O crescimento acelerado da população, impulsionado pela demanda de mão de obra para o setor turístico, não foi acompanhado pela expansão adequada dos serviços essenciais. Problemas recorrentes no abastecimento de água e energia elétrica, falhas na coleta de lixo e a precariedade do sistema de esgotamento sanitário expõem a fragilidade da infraestrutura urbana e a ausência de um planejamento de longo prazo por parte das sucessivas gestões públicas.
A expansão urbana ocorre de forma desordenada, avançando inclusive sobre áreas de proteção ambiental. Essas ocupações irregulares surgem como única alternativa de moradia para trabalhadores do turismo, que, apesar de sustentarem a principal atividade econômica da região, enfrentam baixos salários, transporte público precário e acesso limitado a serviços básicos como saúde e educação.

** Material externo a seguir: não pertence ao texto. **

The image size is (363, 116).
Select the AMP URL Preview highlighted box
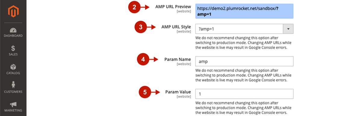click(244, 11)
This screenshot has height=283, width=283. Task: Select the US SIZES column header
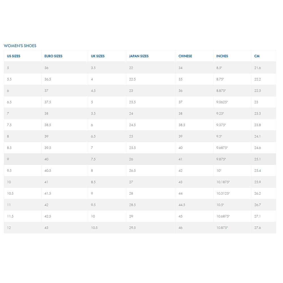click(x=14, y=56)
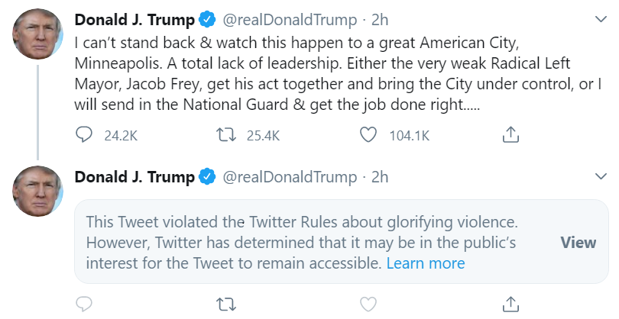
Task: Open more options on first tweet
Action: (600, 18)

O contraste entre resorts sofisticados e bairros periféricos sem infraestrutura revela uma cidade marcada pela desigualdade social. O modelo de desenvolvimento adotado privilegia o turismo de alto padrão, mas negligencia as condições de vida da população que mantém esse setor em funcionamento.
Sem um plano urbano sustentável que concilie preservação ambiental, crescimento econômico e justiça social, Porto Seguro corre o risco de comprometer não apenas seu patrimônio natural, mas também sua capacidade de se manter como destino turístico no futuro. O “paraíso”, cada vez mais, convive com o caos.